Another aspect of this relates to a question I asked several members of the Physics panel for the 2008 Research Assessment Exercise. Suppose Professor A at Oxbridge University and Dr B from The University of Neasden are co-authors on a paper and both choose to submit it as part of the REF return. Is there a mechanism to check that the grade given to the same piece of work is the same for both institutions? I never got a satisfactory answer in advance of the RAE but afterwards it became clear that the answer was “no”. I think that’s indefensible. I’d advise the panel to identify cases where the same paper is submitted by more than one institution and ensure that the grades they give are consistent.

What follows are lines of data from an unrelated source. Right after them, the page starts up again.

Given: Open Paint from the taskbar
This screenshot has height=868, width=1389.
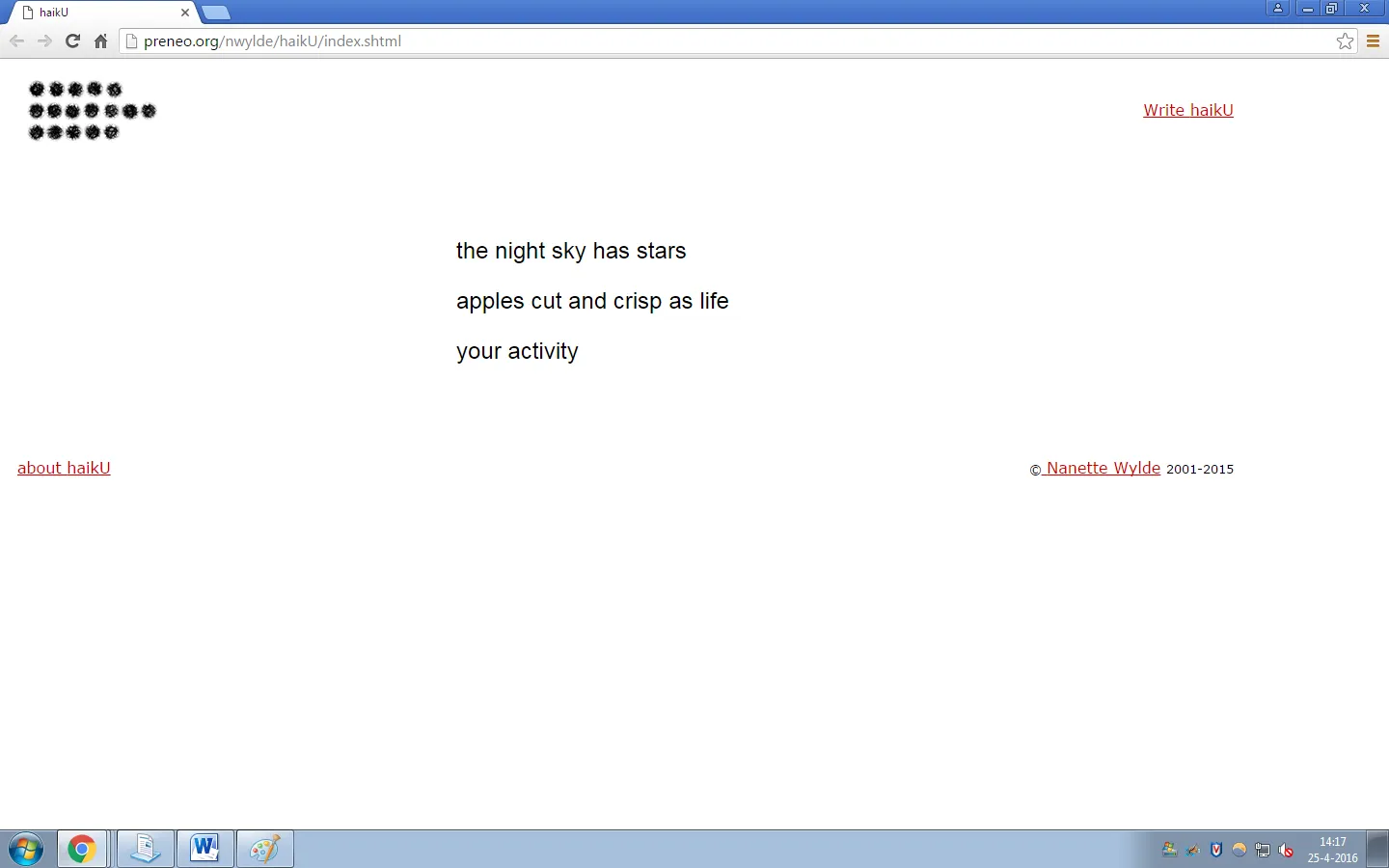Looking at the screenshot, I should pyautogui.click(x=264, y=850).
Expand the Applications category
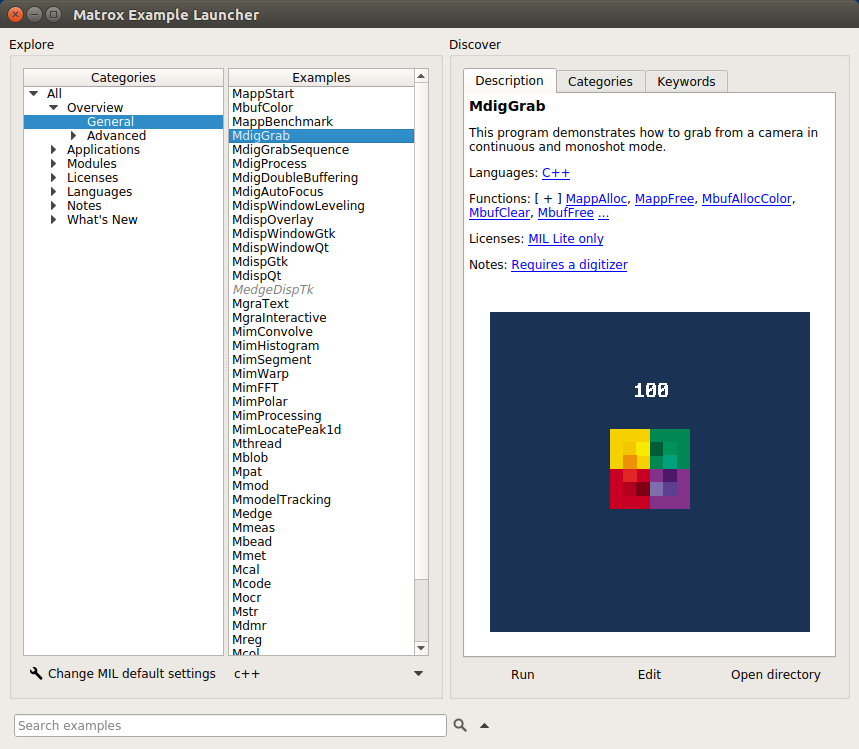The width and height of the screenshot is (859, 749). click(52, 149)
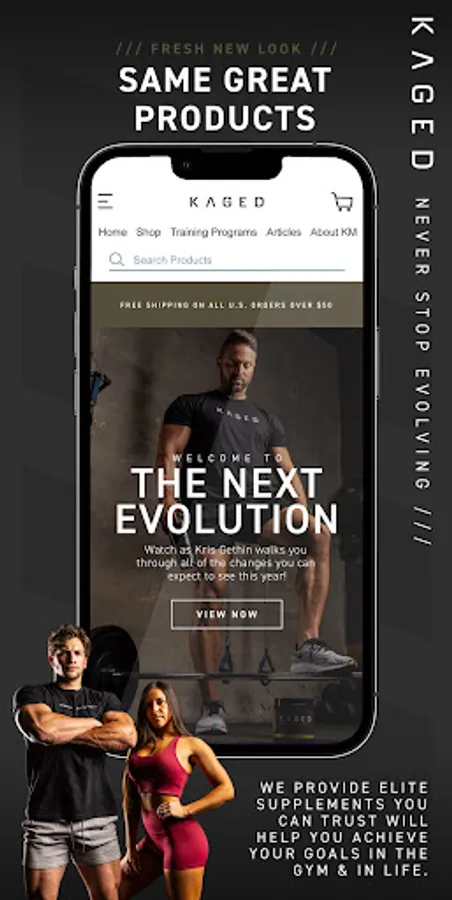The image size is (452, 900).
Task: Open the About KM menu item
Action: (334, 232)
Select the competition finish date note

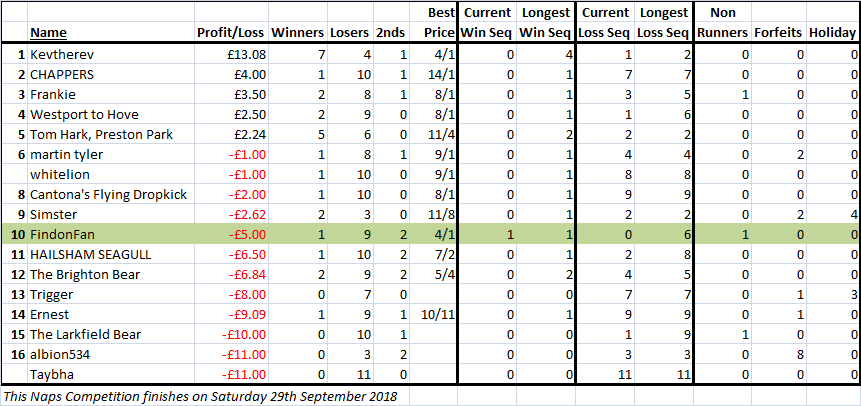[x=199, y=396]
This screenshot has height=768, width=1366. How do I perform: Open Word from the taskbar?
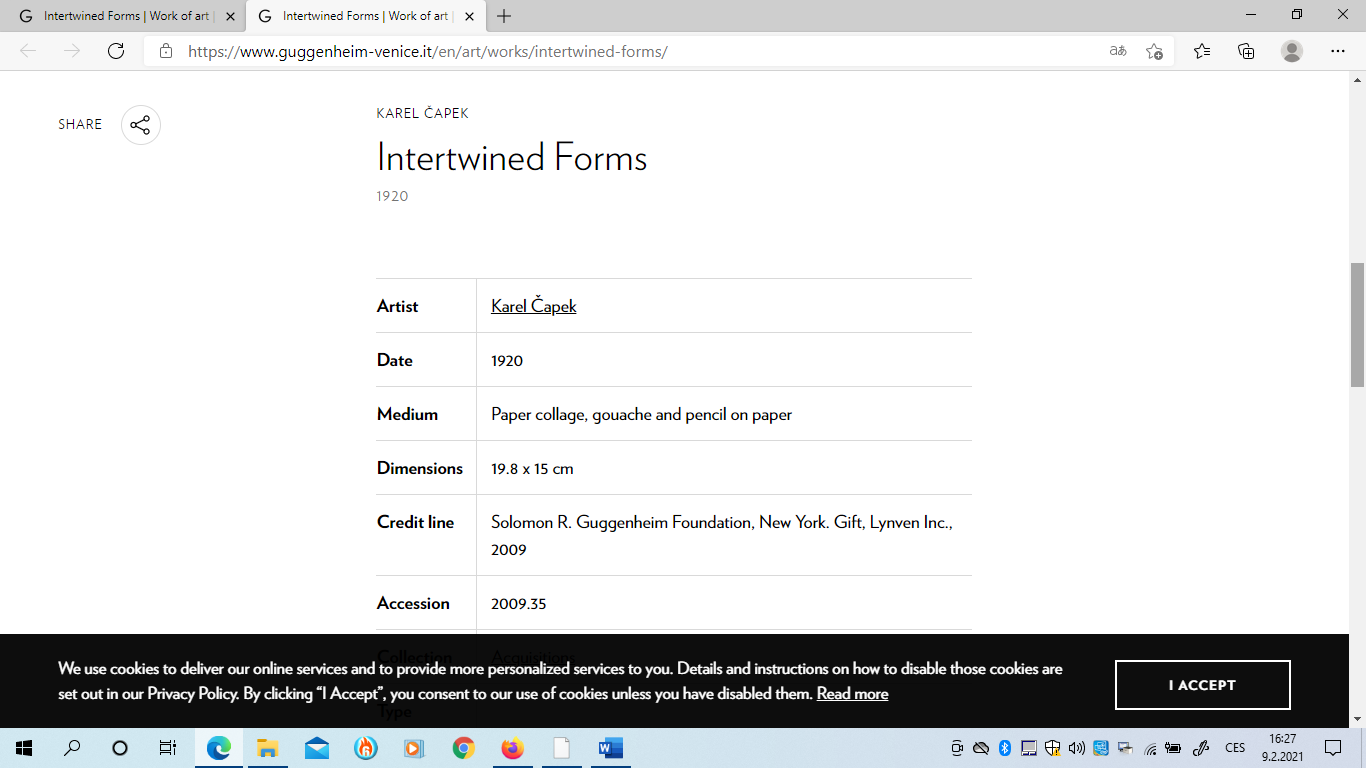(x=610, y=748)
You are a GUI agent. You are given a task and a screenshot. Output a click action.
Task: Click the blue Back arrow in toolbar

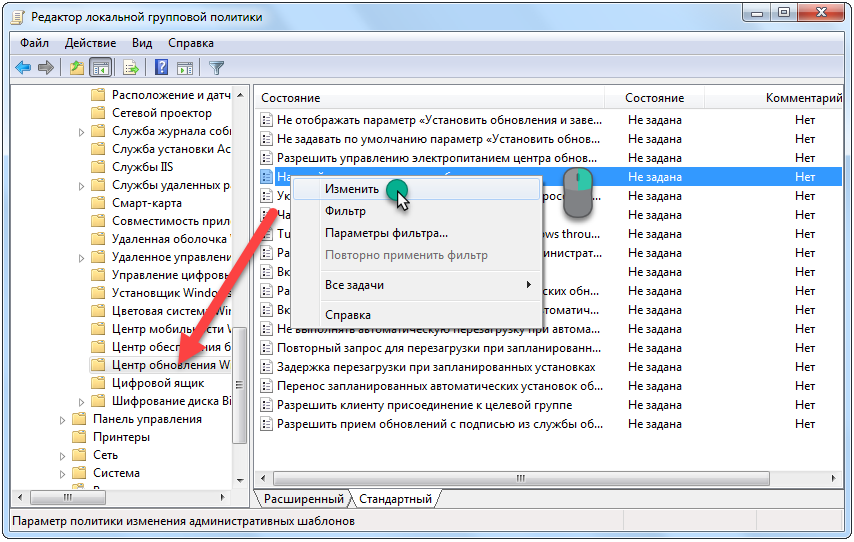coord(23,68)
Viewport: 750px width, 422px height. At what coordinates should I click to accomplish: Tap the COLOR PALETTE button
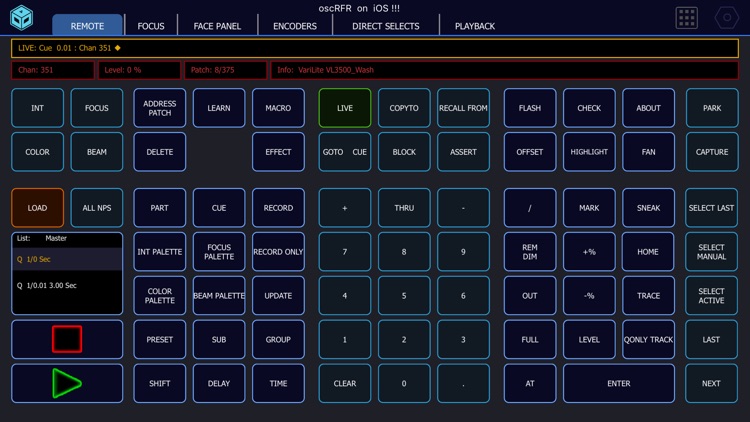tap(159, 296)
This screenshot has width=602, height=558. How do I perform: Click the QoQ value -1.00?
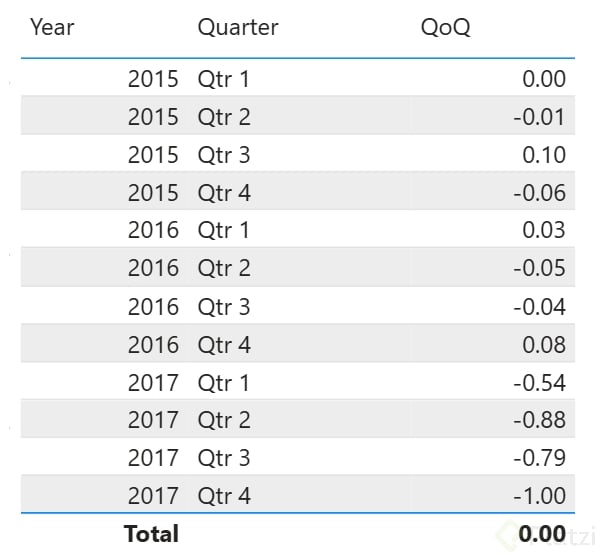(x=540, y=496)

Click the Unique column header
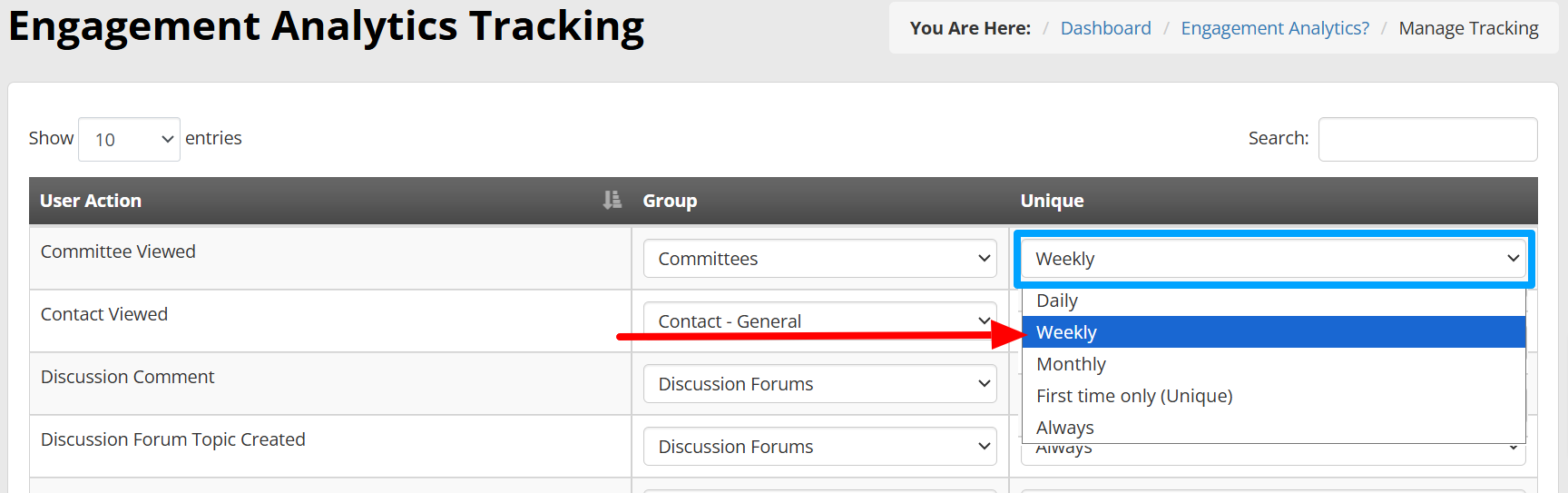coord(1052,201)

Finally there’s the biggest problem. What on Earth does a grade like “4* (World Leading)” mean in the first place? This is clearly crucial because almost all the QR funding (in England at any rate) will be allocated to this grade. The percentage of outputs placed in this category varied enormously from field to field in the 2008 RAE and there is very strong evidence that the Physics panel judged much more harshly than the others. I don’t know what went on behind closed doors last time but whatever it was, it turned out to be very detrimental to the health of Physics as a discipline and the low fraction of 4* grades certainly did not present a fair reflection of the UK’s international standing in this area.
Ideally the REF panel could look at papers that were awarded 4* grades last time to see how the scoring went. Unfortunately, however, the previous panel shredded all this information, in order, one suspects, to avoid legal challenges. This more than any other individual act has led to deep suspicions amongs the Physics and Astronomy community about how the exercise was run. If I were in a position of influence I would urge the panel not to destroy the evidence. Most of us are mature enough to take disappointments in good grace as long as we trust the system. After all, we’re used to unsuccessful grant applications nowadays.
That’s about twice as much as I was planning to write so I’ll end on that, but if anyone else has concrete suggestions on how to repair the REF please file them through the comments box. They’ll probably be ignored, but you never know. Some members of the panel might take them on board.